Trauma
When Trauma Affects Your Trust in Your Relationship
How to maintain realistic expectations about your partner.
Posted April 10, 2017 Reviewed by Abigail Fagan
Trauma comes in all shapes and sizes. It can be a huge event or a more subtle pain that you try hard to overlook, though it still haunts you. Collective traumas are suffered by many. They include war, terrorism, or a catastrophic weather episode that results in death or other forms of mass loss and upheaval.
Individual traumas are those that happen uniquely and specifically to you, such as threats, assaults, abuse, family strife, and physical or mental boundary violations. Individual traumas are often experienced silently and can feel like your own personal prison.
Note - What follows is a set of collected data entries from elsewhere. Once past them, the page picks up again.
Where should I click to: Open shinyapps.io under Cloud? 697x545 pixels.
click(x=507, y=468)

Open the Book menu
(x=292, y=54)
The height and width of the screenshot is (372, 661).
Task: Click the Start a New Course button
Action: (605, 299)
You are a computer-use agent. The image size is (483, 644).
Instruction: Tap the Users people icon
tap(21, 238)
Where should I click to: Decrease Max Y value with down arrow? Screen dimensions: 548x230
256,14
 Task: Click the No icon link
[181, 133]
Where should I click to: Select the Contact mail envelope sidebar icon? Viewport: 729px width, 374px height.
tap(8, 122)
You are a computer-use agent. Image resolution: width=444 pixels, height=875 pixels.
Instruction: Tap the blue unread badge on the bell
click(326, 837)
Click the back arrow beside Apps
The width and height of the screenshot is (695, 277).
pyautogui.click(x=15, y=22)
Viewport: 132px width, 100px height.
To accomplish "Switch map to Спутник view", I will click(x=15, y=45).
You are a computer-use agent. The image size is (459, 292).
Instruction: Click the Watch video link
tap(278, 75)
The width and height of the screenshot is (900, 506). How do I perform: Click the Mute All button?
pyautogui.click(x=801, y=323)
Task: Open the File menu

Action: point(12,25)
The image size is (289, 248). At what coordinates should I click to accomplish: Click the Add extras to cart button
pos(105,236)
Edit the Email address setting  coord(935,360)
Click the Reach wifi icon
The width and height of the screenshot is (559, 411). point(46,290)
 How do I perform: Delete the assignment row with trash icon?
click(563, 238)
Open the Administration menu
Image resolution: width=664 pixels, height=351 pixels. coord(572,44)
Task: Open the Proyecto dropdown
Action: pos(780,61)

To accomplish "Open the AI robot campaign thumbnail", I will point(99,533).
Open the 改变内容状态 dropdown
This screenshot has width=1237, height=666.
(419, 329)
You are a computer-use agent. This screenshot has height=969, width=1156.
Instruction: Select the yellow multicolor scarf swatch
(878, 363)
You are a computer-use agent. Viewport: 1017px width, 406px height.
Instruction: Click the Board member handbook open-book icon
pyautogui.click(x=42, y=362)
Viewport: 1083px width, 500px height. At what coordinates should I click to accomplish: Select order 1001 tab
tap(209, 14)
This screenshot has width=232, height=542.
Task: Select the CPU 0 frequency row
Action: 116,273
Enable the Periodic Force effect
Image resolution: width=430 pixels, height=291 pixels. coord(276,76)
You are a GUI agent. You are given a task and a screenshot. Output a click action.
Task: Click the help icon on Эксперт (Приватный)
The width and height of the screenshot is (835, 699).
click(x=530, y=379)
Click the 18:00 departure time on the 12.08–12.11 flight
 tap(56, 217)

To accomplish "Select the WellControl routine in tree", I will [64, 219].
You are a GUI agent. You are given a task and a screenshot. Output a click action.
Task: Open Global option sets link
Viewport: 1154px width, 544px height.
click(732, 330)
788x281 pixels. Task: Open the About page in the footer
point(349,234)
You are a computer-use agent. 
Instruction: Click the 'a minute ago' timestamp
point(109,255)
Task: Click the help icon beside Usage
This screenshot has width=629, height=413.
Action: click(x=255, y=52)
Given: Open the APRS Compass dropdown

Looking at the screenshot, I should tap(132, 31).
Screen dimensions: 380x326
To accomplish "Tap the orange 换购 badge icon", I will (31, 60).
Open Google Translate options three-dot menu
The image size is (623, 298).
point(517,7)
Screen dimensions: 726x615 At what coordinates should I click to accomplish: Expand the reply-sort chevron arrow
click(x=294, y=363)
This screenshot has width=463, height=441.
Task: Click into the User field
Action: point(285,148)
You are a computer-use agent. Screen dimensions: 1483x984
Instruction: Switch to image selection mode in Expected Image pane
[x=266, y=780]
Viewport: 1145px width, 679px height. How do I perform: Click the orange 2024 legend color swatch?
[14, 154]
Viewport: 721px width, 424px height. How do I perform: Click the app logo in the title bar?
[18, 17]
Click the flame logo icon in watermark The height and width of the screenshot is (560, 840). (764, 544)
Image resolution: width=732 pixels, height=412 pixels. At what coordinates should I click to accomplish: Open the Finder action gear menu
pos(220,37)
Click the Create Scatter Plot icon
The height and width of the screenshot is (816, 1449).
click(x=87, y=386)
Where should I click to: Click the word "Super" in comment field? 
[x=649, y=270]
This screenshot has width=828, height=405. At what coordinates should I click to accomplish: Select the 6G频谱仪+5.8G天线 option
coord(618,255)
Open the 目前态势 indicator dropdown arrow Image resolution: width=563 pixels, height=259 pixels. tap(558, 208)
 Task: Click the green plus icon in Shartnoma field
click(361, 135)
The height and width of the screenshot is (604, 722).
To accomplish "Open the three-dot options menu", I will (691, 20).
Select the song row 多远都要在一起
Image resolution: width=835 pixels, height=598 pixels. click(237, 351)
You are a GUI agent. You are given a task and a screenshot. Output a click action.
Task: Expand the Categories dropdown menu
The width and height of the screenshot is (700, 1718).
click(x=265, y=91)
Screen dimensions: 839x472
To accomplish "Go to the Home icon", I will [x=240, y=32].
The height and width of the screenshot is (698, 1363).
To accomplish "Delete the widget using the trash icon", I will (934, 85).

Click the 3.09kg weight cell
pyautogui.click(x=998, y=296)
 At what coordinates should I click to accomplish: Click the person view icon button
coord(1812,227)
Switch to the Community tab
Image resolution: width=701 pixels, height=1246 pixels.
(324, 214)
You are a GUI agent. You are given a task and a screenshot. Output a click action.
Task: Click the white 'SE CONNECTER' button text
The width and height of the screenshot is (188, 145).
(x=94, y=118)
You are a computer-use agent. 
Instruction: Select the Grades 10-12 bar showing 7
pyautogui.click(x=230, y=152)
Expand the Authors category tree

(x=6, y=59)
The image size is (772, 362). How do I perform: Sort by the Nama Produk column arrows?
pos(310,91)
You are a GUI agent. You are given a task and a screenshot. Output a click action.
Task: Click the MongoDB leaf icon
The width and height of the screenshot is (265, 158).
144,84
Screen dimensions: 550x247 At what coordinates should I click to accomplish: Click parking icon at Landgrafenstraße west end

When you’re traumatized, there’s a driving internal force to feel safe and cared for, especially by your partner. Whether you’re conscious of it or not, this can become your central focus as you try to heal. You delve into if-then scenarios in an effort to soothe yourself and look for a way out of the uncomfortable place you are in. If your partner can just reassure you, support you, and help you deal with your pain, then you will feel protected, validated and able to heal. However, it's essential to be aware that what you’re hoping to receive from the relationship may be unrealistic or disproportionate to what your partner can give.
Trauma is so overwhelming and creates such internal chaos that it distorts your ability to gauge what your partner can realistically offer. This may be in part because they have been traumatized too, whether or not either of you realizes it. Not only does your trauma affect how you perceive the comfort you receive, but your partner’s trauma affects their ability to provide what you’re looking for as you seek out safety and security.
When you've endured collective or individual trauma, your trust in how things are supposed to be is drastically altered. In turn, your sense of safety and connection to yourself and others is negatively impacted. You are bracing for the next impact, whether or not one will follow. Understandably, there's a need within you to secure your foundation, and establish or reestablish a sense of stability in the world. Whether you’re in a new relationship or one that’s established, you may be looking to your partner to do the impossible: fill the void created by trauma.
Be aware that being traumatized is akin to being betrayed, and that you might carry feelings of vulnerability, exposure, and pain. The last thing you want is for your relationship to create further feelings of betrayal and disappointment because you don’t feel understood or validated. Therefore, it’s crucial to remember that your partner comes from a different background, life experience, and has different communication patterns from you. They exist in a different body and have a different brain.
The onus is on you to communicate with your partner and to describe as best you can what you're feeling and why. Try to resist slipping into a thought process of expecting them to “just know” what you are feeling and experiencing. While your pain may be all-consuming, and those thoughts in your head may be very loud, understand that these feelings belong to you. You might have to power through your own trauma just long enough to help your partner help you to feel better.
For example, patients often describe the things they wished their partner had said or done in certain situations. The disappointment and experience of being let down can be a huge disappointment in its own right; it is as if they feel the relationship history and connection should leave little room for error or misunderstanding. Feeling betrayed, misunderstood, and diminished all culminate in what you view as your partner's insensitivity because your partner did not or could not handle your needs in a way that would better meet your longings.
When patients talk about their disappointment, it’s often clear that the extent to which they feel disappointed is not about the partner’s failure to soothe, but about the trauma that preceded it. You don’t want them to feel your outward anger about what they did wrong – this just perpetuates a cycle of distrust. Your partner is working hard in their own way to forge and maintain the connection. It’s so profoundly important to recognize that your hope for what your partner can give likely far exceeds what they’re capable of giving. This is no one’s fault.
In approaching your partner to talk about your painful experiences, rather than continue to build a case for disappointment, frustration, and distrust, start a conversation by showing gratitude for what they have done, and acknowledging that it must be so hard for them at times to figure out what you need. Communicate your needs very clearly to them.
Knowledge is power and self-knowledge is the ultimate power. Creating a healthy dialogue around expectations will help you discern whether or not there is enough of an investment by both partners to work on and progress in the relationship. Keep in mind that it is more important to acknowledge your partner’s efforts. Even when they don’t succeed, knowing they are trying to help you through your pain is the most validating contribution they can make to your recovery.